> [Instructions for the task]
Write out every record below exactly, so that nothing differs from what is shown.

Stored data
BEGIN
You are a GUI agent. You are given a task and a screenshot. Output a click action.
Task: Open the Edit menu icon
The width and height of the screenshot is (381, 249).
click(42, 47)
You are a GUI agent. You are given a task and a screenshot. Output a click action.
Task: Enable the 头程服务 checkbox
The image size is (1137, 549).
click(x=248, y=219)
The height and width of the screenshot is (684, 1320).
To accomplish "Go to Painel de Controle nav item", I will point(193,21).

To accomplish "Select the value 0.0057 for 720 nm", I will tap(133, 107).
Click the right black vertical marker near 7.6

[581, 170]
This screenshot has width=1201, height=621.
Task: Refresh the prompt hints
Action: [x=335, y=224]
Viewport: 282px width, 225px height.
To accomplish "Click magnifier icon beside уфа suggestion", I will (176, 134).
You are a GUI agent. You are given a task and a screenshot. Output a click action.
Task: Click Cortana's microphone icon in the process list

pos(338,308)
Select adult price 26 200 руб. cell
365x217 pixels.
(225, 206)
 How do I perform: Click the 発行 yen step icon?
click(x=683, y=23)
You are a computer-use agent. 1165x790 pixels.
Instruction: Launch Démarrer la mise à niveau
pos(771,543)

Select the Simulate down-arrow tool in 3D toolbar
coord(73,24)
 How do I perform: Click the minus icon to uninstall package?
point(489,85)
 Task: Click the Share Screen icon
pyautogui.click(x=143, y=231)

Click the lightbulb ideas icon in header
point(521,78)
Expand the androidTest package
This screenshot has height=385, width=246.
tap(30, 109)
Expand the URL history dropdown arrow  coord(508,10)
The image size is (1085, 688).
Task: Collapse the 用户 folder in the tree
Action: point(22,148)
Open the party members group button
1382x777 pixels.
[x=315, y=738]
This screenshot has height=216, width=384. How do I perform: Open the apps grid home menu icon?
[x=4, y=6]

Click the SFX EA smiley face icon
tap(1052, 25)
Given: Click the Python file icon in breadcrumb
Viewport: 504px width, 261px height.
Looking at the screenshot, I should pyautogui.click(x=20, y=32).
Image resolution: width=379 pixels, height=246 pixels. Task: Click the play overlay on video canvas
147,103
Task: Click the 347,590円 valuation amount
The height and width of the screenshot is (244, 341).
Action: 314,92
END
> [Response to the exercise]
You are a GUI agent. You are given a task and a screenshot. Output a click action.
Task: Open the Edit menu icon
The width and height of the screenshot is (381, 249).
click(42, 47)
You are a GUI agent. You are given a task and a screenshot. Output a click action.
Task: Enable the 头程服务 checkbox
The image size is (1137, 549).
click(x=248, y=219)
The height and width of the screenshot is (684, 1320).
To accomplish "Go to Painel de Controle nav item", I will point(193,21).

To accomplish "Select the value 0.0057 for 720 nm", I will tap(133, 107).
Click the right black vertical marker near 7.6

[581, 170]
This screenshot has width=1201, height=621.
Task: Refresh the prompt hints
Action: [x=335, y=224]
Viewport: 282px width, 225px height.
To accomplish "Click magnifier icon beside уфа suggestion", I will (176, 134).
You are a GUI agent. You are given a task and a screenshot. Output a click action.
Task: Click Cortana's microphone icon in the process list

pos(338,308)
Select adult price 26 200 руб. cell
365x217 pixels.
(225, 206)
 How do I perform: Click the 発行 yen step icon?
click(x=683, y=23)
You are a computer-use agent. 1165x790 pixels.
Instruction: Launch Démarrer la mise à niveau
pos(771,543)

Select the Simulate down-arrow tool in 3D toolbar
coord(73,24)
 How do I perform: Click the minus icon to uninstall package?
point(489,85)
 Task: Click the Share Screen icon
pyautogui.click(x=143, y=231)

Click the lightbulb ideas icon in header
point(521,78)
Expand the androidTest package
This screenshot has height=385, width=246.
tap(30, 109)
Expand the URL history dropdown arrow  coord(508,10)
The image size is (1085, 688).
Task: Collapse the 用户 folder in the tree
Action: point(22,148)
Open the party members group button
1382x777 pixels.
[x=315, y=738]
This screenshot has height=216, width=384. How do I perform: Open the apps grid home menu icon?
[x=4, y=6]

Click the SFX EA smiley face icon
tap(1052, 25)
Given: Click the Python file icon in breadcrumb
Viewport: 504px width, 261px height.
Looking at the screenshot, I should pyautogui.click(x=20, y=32).
Image resolution: width=379 pixels, height=246 pixels. Task: Click the play overlay on video canvas
147,103
Task: Click the 347,590円 valuation amount
The height and width of the screenshot is (244, 341).
Action: 314,92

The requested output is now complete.